Cutting K Trees out of N

There is a field with $N$ trees, and each one gets $R$ meters taller every year. However, at the end of every year, exactly $K$ of the trees--randomly selected--get cut down to their stump (but they don't die).

At the end of a year after an infinite amount of time passes, what will be the average height of all the trees?

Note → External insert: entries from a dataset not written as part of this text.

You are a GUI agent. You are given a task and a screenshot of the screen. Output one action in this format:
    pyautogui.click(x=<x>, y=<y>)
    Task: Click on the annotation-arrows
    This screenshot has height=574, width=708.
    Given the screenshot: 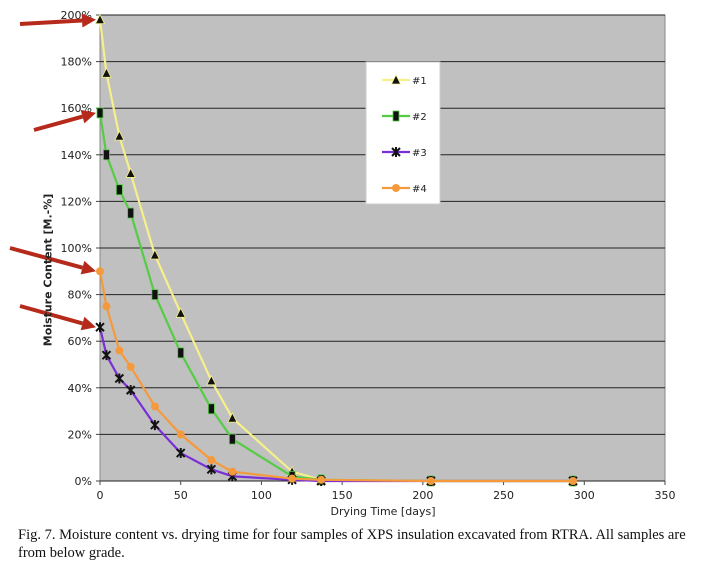 What is the action you would take?
    pyautogui.click(x=52, y=172)
    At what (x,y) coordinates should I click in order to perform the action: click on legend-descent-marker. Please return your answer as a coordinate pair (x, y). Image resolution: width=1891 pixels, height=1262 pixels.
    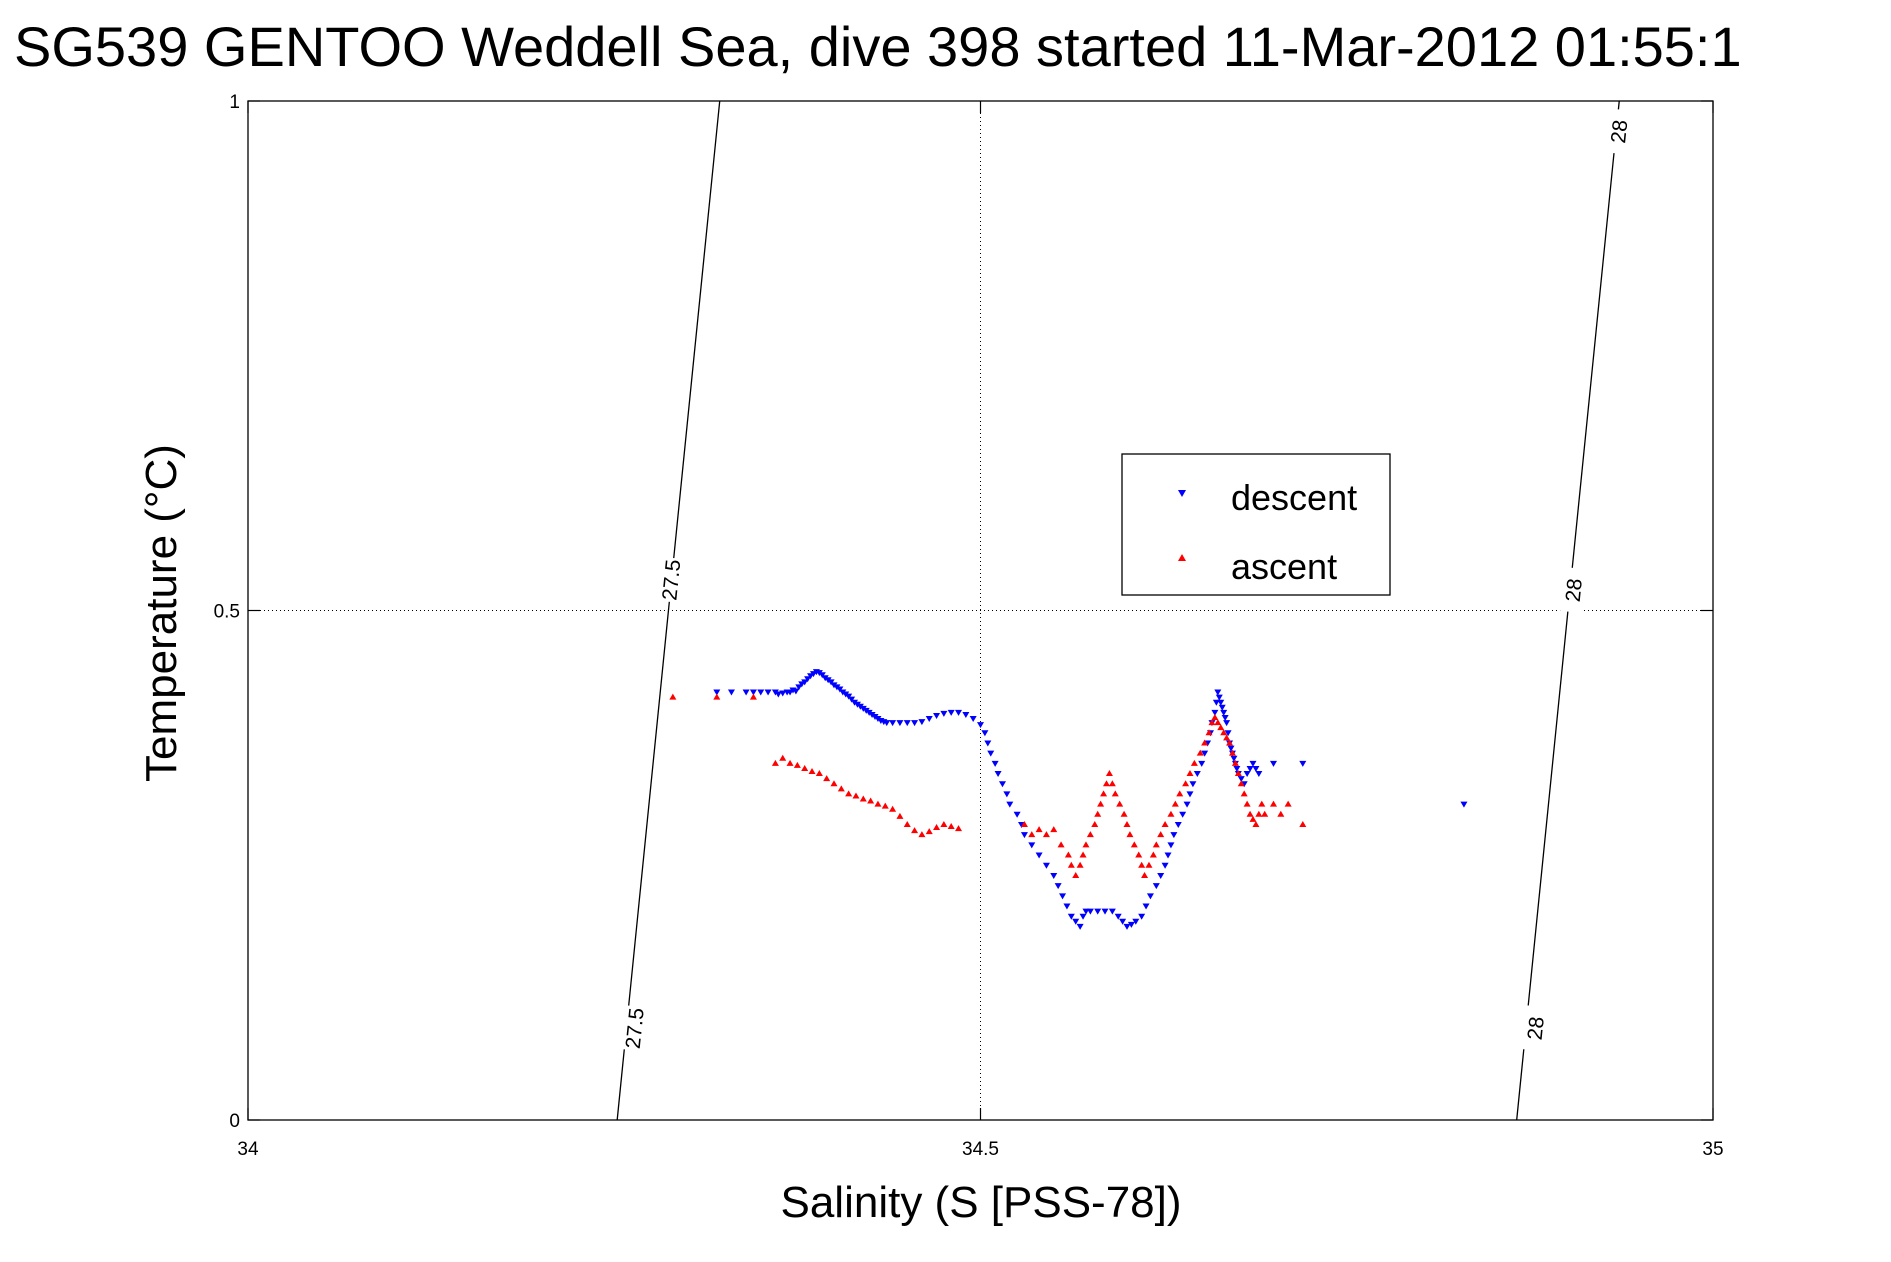
    Looking at the image, I should click on (1182, 494).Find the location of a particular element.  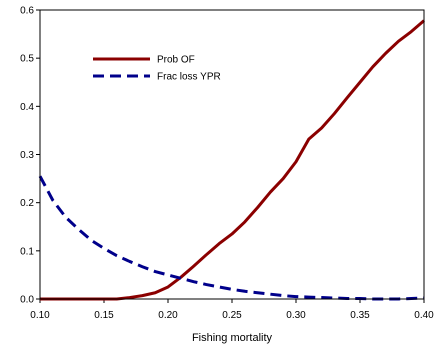

x-tick-label: 0.35 is located at coordinates (360, 316).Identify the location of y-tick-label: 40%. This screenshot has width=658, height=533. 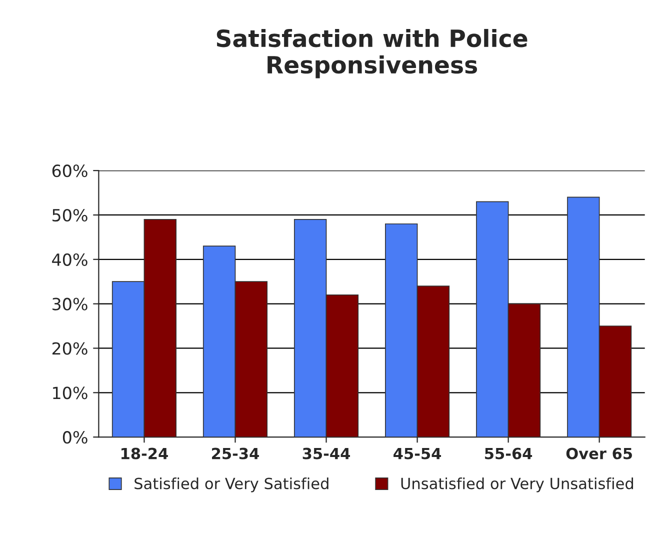
(70, 260).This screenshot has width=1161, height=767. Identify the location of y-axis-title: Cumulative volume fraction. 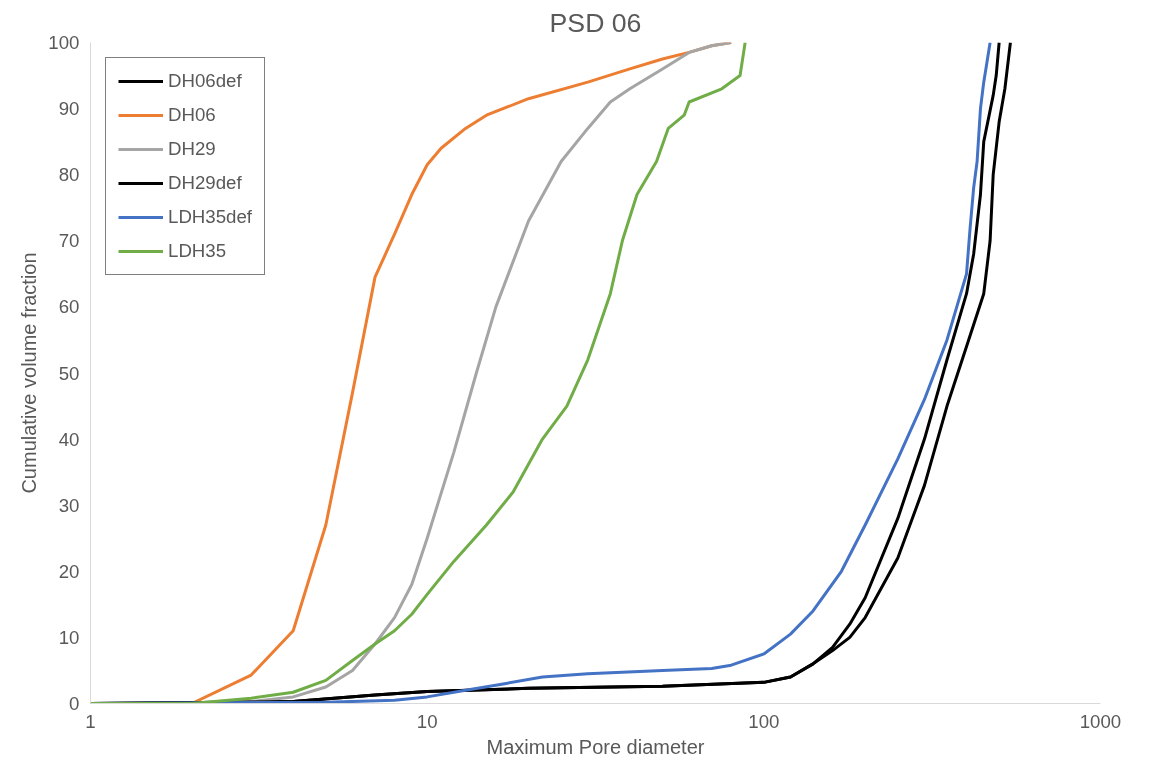
(30, 373).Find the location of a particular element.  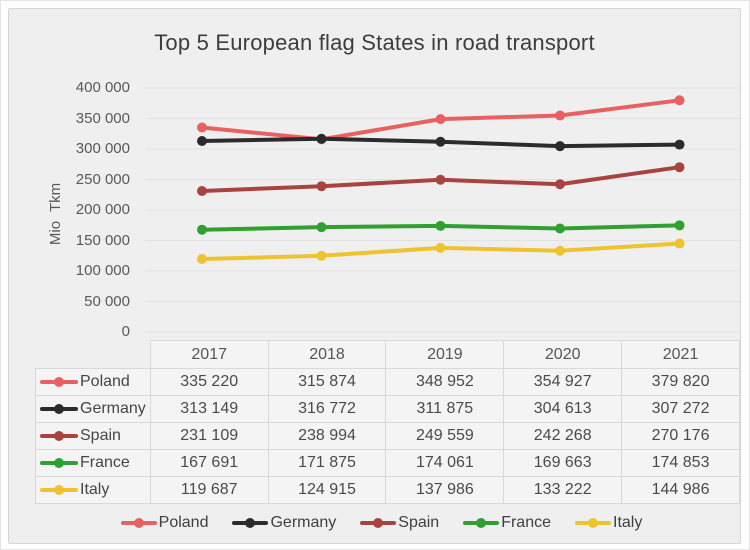

table-cell: 311 875 is located at coordinates (445, 409).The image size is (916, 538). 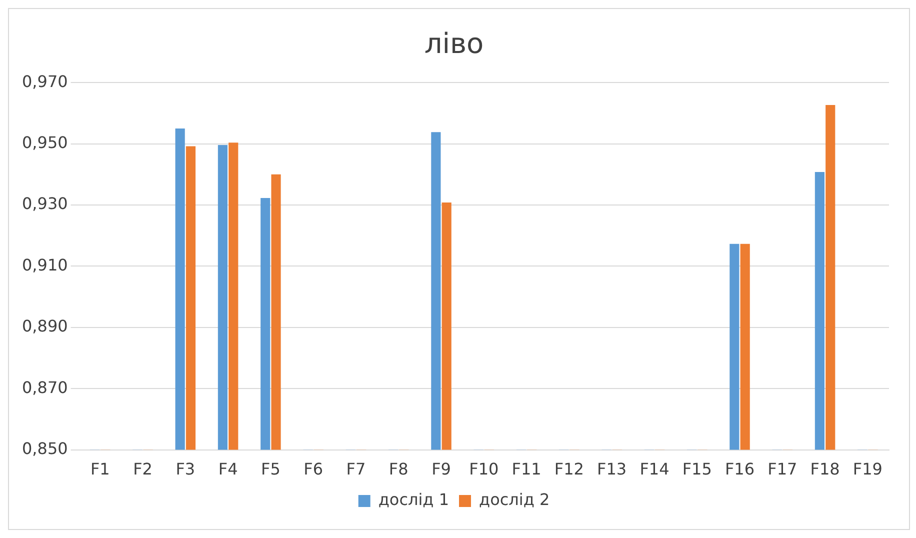 I want to click on x-tick-label: F5, so click(x=270, y=470).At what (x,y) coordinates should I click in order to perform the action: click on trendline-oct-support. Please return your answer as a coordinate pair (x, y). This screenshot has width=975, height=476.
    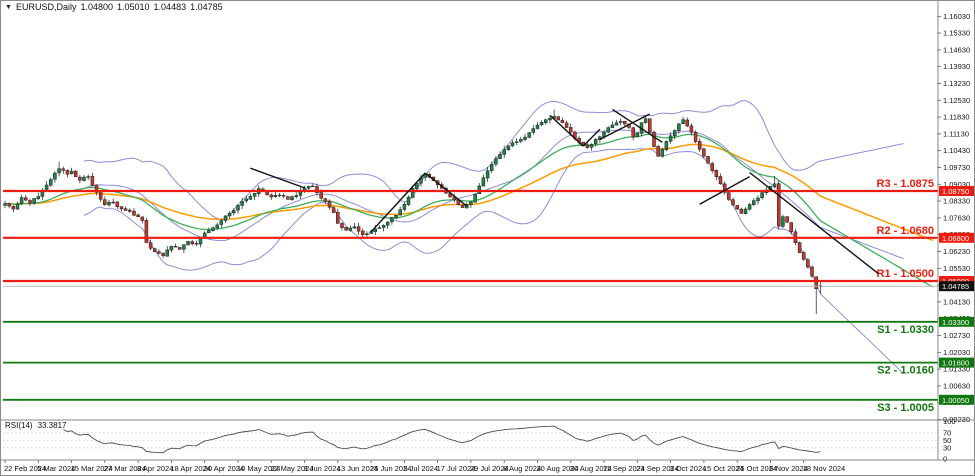
    Looking at the image, I should click on (724, 190).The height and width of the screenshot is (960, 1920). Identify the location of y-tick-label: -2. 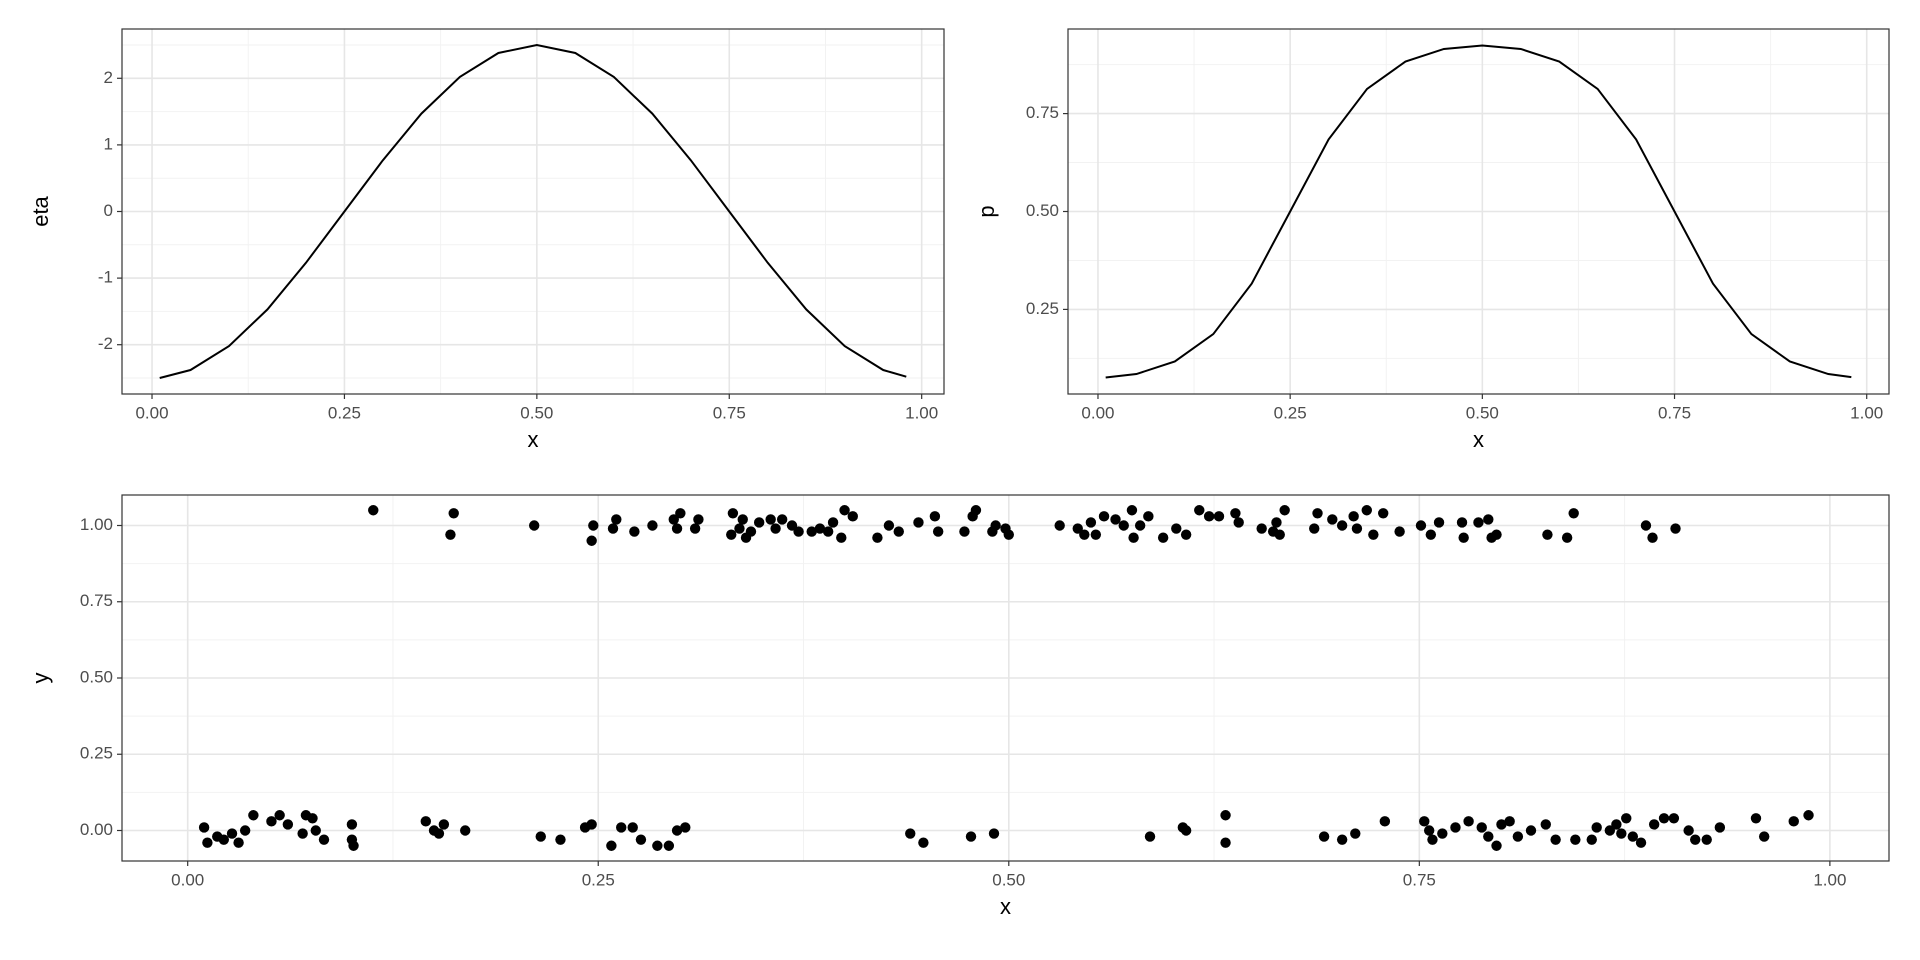
(106, 344).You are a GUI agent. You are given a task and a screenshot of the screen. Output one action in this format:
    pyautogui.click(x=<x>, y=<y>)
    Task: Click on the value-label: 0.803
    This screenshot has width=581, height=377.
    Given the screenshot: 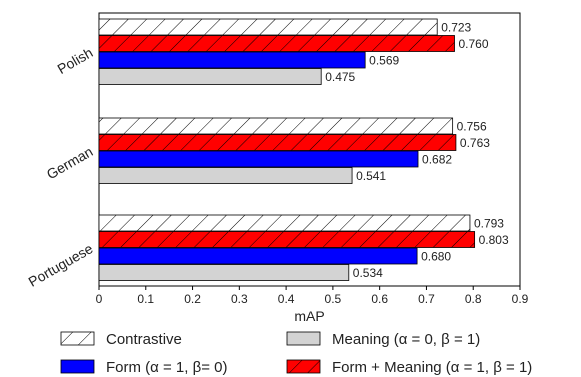 What is the action you would take?
    pyautogui.click(x=494, y=240)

For example, with $N = 3, K = 1,$ and $R = 1,$ the following is a possible scenario:

• Year 0: Tree heights $= [0,0,0]$
• Year 1: Tree heights $= [1,0,1]$ $\Big($ #2 was cut, and the average height is $\frac23\Big)$
• Year 2: Tree heights $= [2,1,0]$ $\Big($ #3 was cut, and the average height is $\frac33\Big)$
• Year 3: Tree heights $= [3,2,0]$ $\Big($ #3 was cut, and the average height is $\frac53\Big)$
• Year 4: Tree heights $= [4,0,1]$ $\Big($ #2 was cut, and the average height is $\frac53\Big)$
• Year 5: Tree heights $= [0,1,2]$ $\Big($ #1 was cut, and the average height is $\frac33\Big)$
• Year 6: Tree heights $= [1,2,0]$ $\Big($ #3 was cut, and the average height is $\frac33\Big)$
• Year 7: Tree heights $= [0,3,1]$ $\Big($ #1 was cut, and the average height is $\frac43\Big)$
• $\quad \vdots$